** Opening Available data block **

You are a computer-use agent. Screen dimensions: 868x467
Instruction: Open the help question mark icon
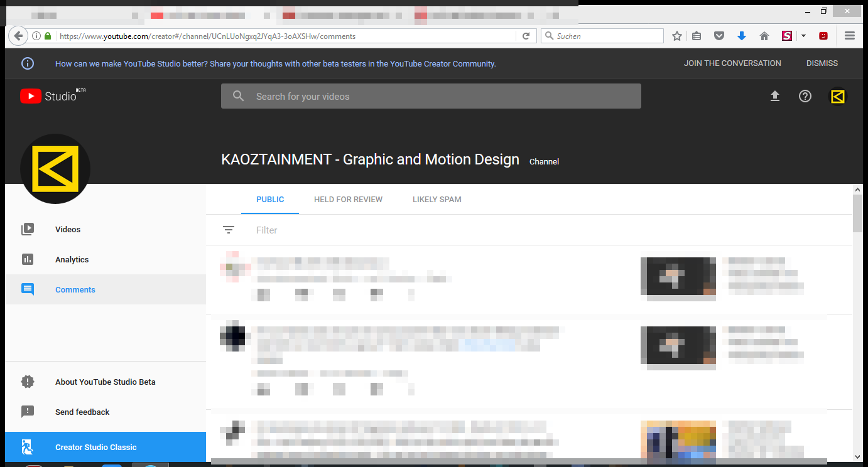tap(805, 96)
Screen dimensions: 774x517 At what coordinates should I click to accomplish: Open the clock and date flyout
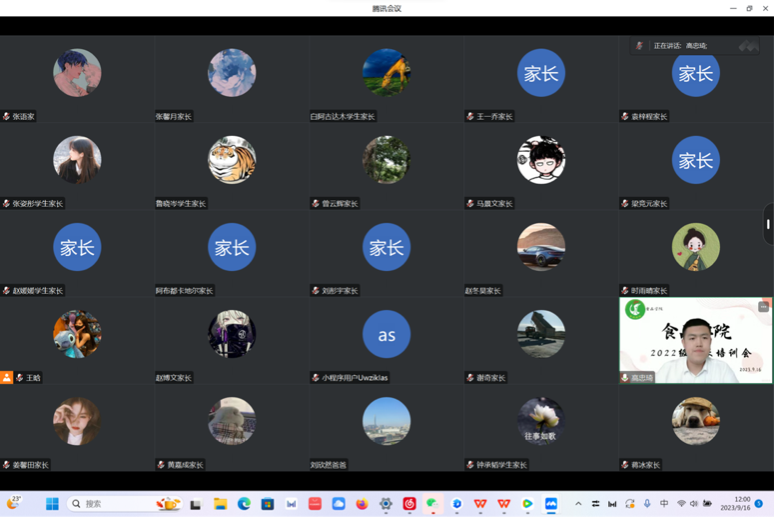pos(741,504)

** Closing Available data block **
** Opening Available data block **

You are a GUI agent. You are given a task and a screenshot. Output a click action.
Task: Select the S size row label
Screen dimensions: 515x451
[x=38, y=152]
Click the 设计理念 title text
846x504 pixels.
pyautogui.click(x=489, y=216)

** Closing Available data block **
** Opening Available data block **

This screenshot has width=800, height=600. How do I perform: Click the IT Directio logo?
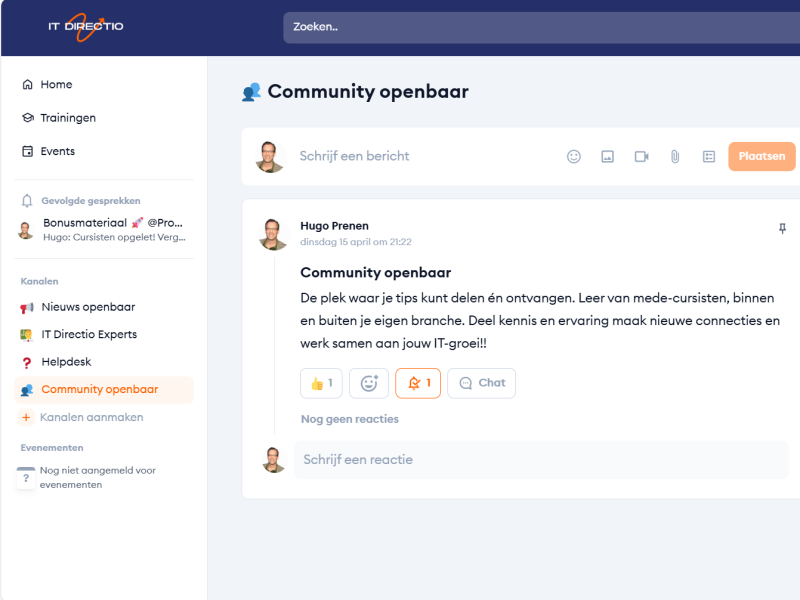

** Closing Available data block **

**Work item:** Where a line of the entries above holds the word "screenshot", return that line.

**Task result:**
You are a GUI agent. You are given a task and a screenshot. Output a click action.
This screenshot has width=800, height=600. How do I perform: Click the IT Directio logo?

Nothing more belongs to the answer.